When Tropical Storm Lee sailed through the Gulf Coast this past weekend, it generated high surf that, in turn, churned up tar balls and spread them all along Alabama’s Gulf Coast.
Earlier today, BP sent out crews with small fishing nets in hand to start cleaning up the mess left behind from Lee. Employees used the fishing nets to comb the shores, picking up tar balls in groups and tossing them into sealed plastic bags.
Gulf Shores spokesman Grant Brown said that residents had been worried that a storm, or high surf, would kick up the remnants of the BP oil spill from last year and litter the shores once again with a mess of tar balls.
“It’s more proof that there still are offshore tar mats and it’s washing ashore … and it’s going to continue, it looks like, coming to shore,” said Brown.

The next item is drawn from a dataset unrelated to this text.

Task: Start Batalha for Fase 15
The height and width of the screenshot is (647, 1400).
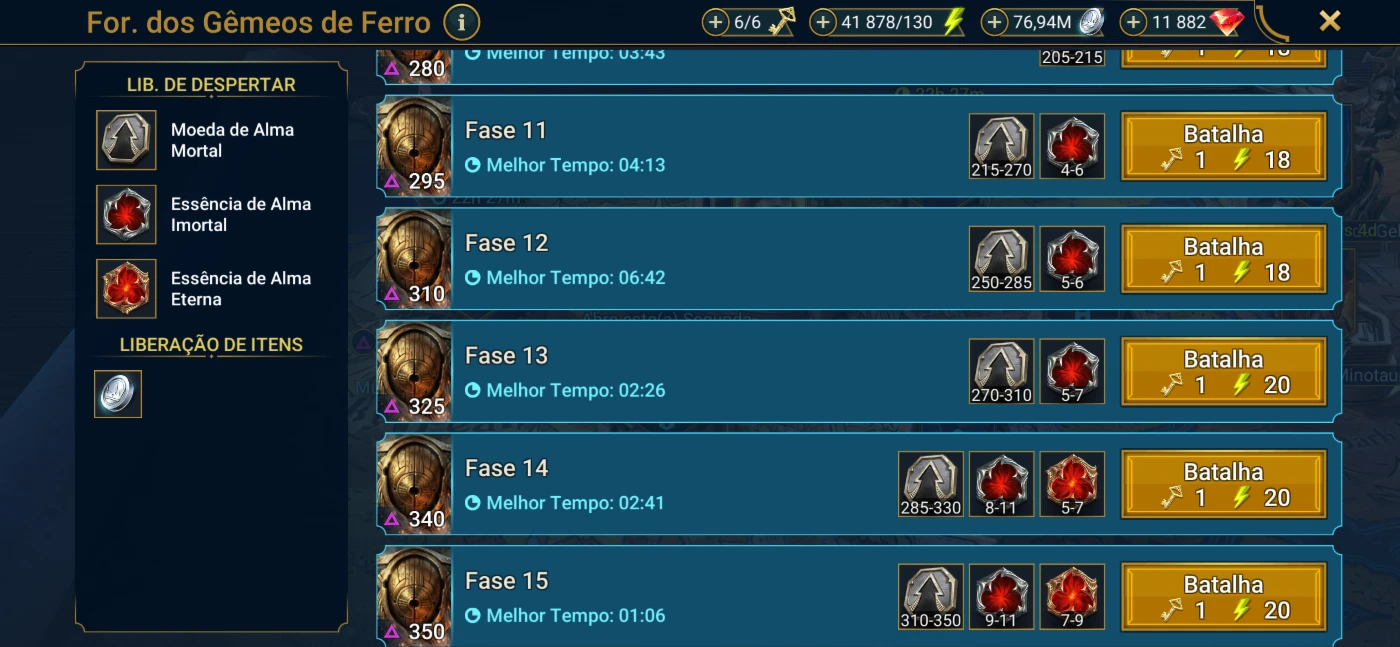Action: [1224, 597]

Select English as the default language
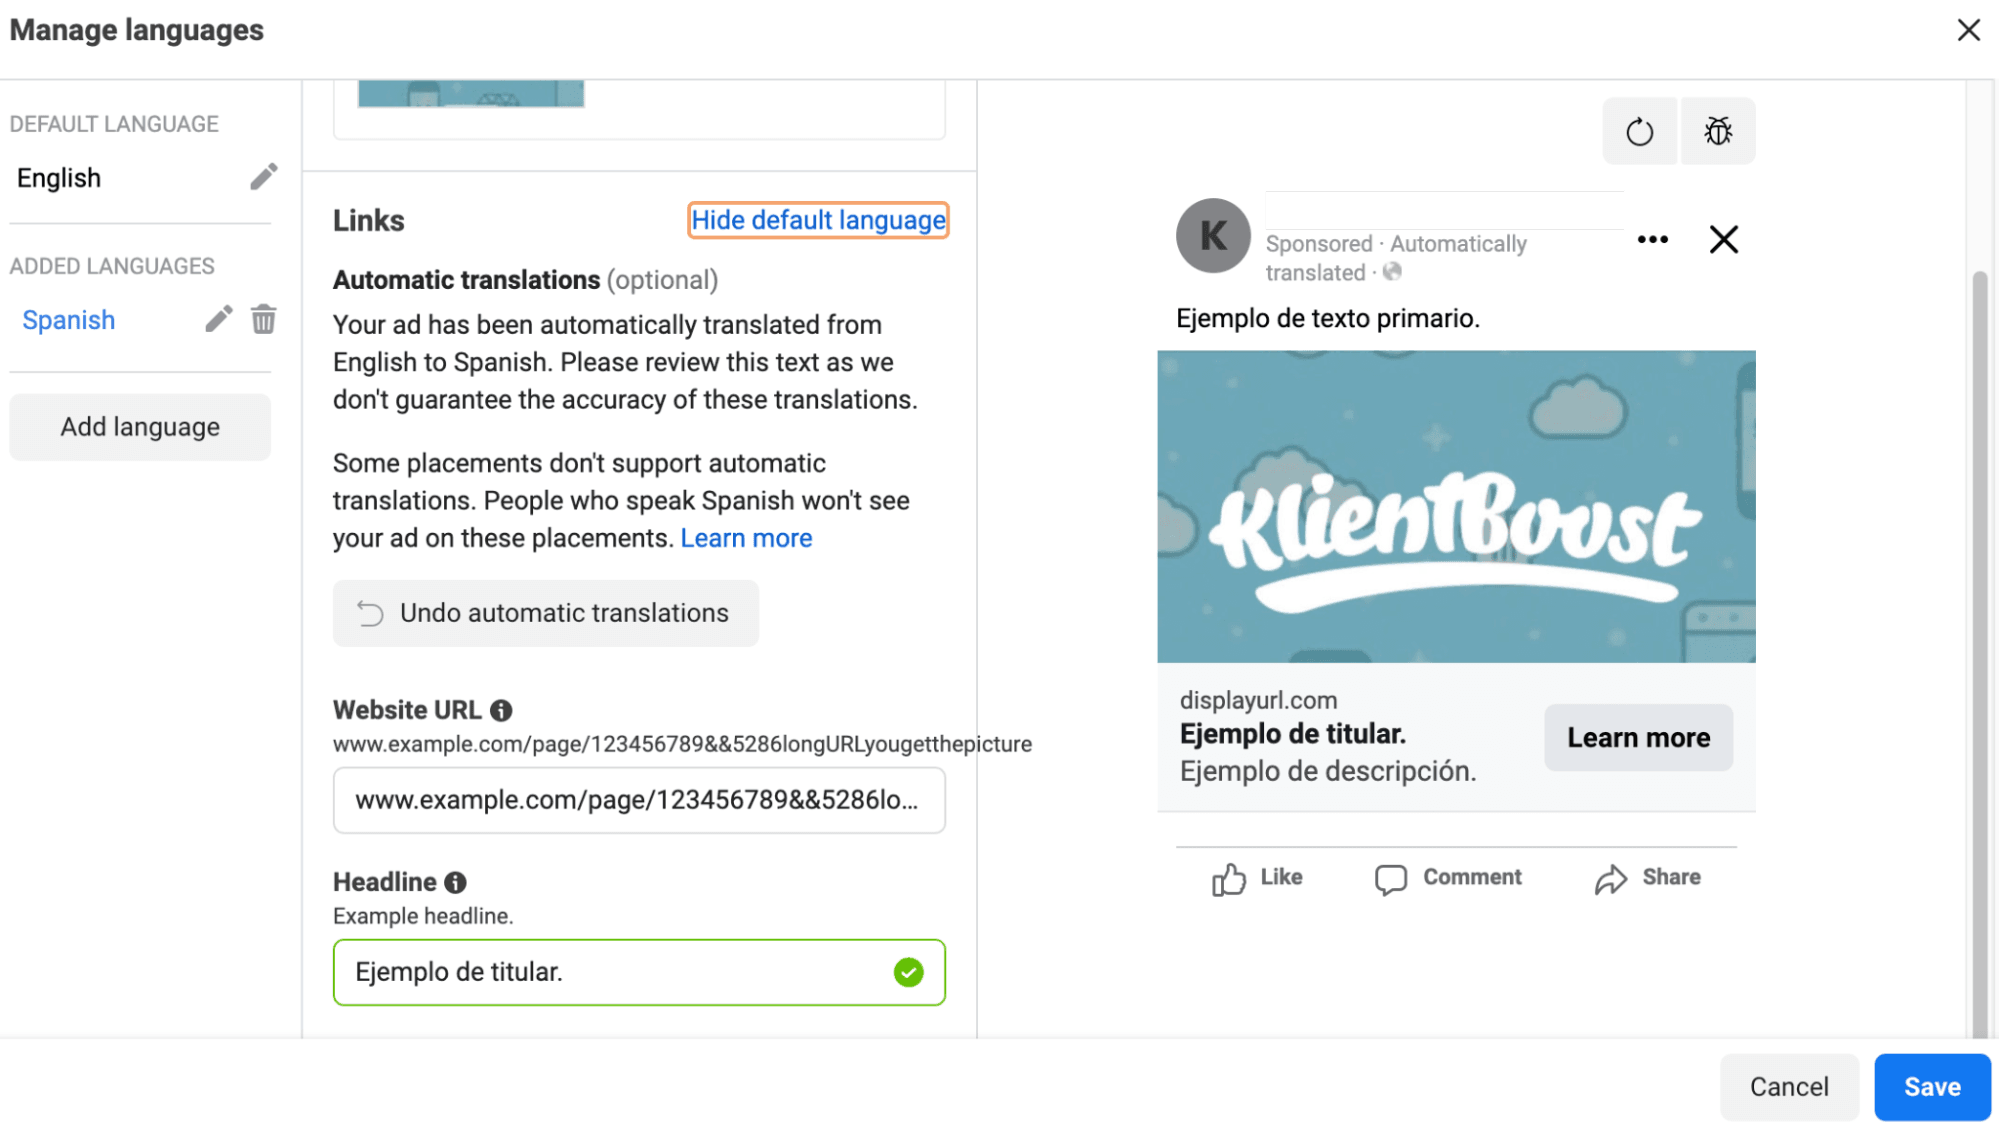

BP, on the other hand, says it isn’t sure if the tar balls were related to the BP oil spill or not, but they will be taking samples from today’s cleanup to determine whether or not there’s a link.
“As these teams report results of their assessments over the coming days, response teams will be mobilized as necessary to respond to these affected areas,” he said.
Fortunately, today’s surprise visit from the tar balls didn’t have much of an impact on tourism. The summer vacation series has come to an end, and only a few tourists roamed the beaches.